Um assassinato leva pouco tempo e o acontecimento tem lugar entre a publicação de
dois números sucessivos de um jornal diário, o que significa que se pode contar uma
notícia significativa de um dia para o outro. [...] um acontecimento que tem lugar
durante um espaço de tempo maior ficará por registrar a menos que atinja um certo
tipo de clímax dramático. Galtung e Ruge (1962/1993 apud TRAQUINA 2008, p.
70)
Além disso, Galtung e Ruge (1962/1993 apud TRAQUINA 2008) apresentam alguns
fatores para explicar o estado da coisa: as notícias negativas satisfazem melhor os critérios de
frequência; são mais inesperadas em relação às positivas, tanto no sentido de que os fatos
referidos são mais raros, como no sentido de que são menos previsíveis; facilmente
consensuais e inequívocas, no sentido de que haverá acordo acerca da interpretação do
acontecimento como negativo. Também Traquina (2008, p. 79) complementa “[...] onde há
morte, há jornalistas. A morte é um valor-notícia fundamental para esta comunidade
interpretativa e uma razão que explica o negativismo do mundo jornalístico que é apresentado
diariamente nas páginas do jornal ou nos écrans da televisão”.
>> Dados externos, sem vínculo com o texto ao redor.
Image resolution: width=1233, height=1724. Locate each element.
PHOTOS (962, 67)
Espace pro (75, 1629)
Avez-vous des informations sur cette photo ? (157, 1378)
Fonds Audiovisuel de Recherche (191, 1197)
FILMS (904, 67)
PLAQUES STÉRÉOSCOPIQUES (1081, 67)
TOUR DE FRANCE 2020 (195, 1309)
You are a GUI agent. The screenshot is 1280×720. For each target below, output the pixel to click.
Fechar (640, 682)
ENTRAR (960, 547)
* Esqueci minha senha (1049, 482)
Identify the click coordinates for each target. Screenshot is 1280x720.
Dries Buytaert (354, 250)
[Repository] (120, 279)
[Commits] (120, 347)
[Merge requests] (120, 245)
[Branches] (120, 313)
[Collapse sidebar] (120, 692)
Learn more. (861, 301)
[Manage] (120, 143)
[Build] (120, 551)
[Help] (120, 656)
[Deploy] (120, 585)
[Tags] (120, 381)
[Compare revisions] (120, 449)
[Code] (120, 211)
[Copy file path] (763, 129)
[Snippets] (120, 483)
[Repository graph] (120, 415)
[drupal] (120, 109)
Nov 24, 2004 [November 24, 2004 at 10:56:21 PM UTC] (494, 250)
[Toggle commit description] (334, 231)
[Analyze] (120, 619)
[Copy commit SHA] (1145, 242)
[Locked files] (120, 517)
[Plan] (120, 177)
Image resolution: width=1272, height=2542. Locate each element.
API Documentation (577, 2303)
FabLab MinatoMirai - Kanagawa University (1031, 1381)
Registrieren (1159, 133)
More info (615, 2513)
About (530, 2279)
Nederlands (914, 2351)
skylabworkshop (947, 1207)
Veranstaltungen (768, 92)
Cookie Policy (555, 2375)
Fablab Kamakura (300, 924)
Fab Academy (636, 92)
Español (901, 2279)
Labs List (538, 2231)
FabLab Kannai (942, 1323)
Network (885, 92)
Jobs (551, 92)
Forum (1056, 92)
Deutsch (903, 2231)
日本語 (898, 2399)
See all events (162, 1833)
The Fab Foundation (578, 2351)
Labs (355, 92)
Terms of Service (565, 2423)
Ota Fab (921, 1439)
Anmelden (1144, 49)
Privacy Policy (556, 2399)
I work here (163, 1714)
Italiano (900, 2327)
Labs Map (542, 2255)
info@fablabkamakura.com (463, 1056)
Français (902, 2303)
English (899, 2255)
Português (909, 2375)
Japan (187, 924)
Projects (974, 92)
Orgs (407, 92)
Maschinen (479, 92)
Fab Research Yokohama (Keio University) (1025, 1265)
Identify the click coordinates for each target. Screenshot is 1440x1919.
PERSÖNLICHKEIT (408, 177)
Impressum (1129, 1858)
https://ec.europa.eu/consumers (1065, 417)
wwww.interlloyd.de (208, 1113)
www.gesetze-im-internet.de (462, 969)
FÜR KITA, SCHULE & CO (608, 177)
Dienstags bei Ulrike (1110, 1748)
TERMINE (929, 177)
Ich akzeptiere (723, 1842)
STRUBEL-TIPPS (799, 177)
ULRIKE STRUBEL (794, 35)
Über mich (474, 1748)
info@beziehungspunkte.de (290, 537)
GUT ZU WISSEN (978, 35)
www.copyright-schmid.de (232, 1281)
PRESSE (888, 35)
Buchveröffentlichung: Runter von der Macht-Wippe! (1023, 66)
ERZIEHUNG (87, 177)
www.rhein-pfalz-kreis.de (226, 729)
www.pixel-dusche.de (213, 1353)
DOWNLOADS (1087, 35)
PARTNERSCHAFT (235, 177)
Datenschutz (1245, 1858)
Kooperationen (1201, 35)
Essa relevância à abordagem do tema violência, especificamente relativo à morte, é
mostrada na grande cobertura jornalística dos jornais Diário de Santa Maria e A Razão, no
período de análise deste estudo. Traquina (2008) diz que todos nós seremos notícia pelo
menos uma vez na vida, no dia subsequente à morte, ou como destaque na capa ou nas
páginas interiores. Dependerá, na maioria das vezes, da nossa popularidade ou da notoriedade
do ator principal do acontecimento – afinal “quanto mais o acontecimento disser respeito às
pessoas de elite, mais provavelmente será transformado em notícia.” (GALTUNG e RUGE,
1962/1993 apud TRAQUINA, 2008).
Oliveira-Cruz (2008), ao falar da morte como um “acidente-limite”, que orienta o
sentido e o posicionamento de outros fatos também reguladores da experiência do indivíduo e
do coletivo, salienta que o papel da morte se dá ainda pelo silêncio que marca seu interdito, ou
pela transformação de seu caráter irrevogável em inesperado. Assim, o discurso jornalístico
sobre a morte se adéqua de reproduções que vão classificá-lo num parâmetro de normalidade
e expectativa, embora, quanto mais imprevista ou insólita, a morte estará mais próxima da
classificação como acontecimento jornalístico. O sentido do caráter “inesperado” da morte
encontra subsídios na ideia de que existam maneiras mais ou menos naturais, ou períodos
6
mais adequados, para se morrer. Perante uma probabilidade de ampliação da perspectiva de
vida, a morte inesperada é aquela que causa assombro na população.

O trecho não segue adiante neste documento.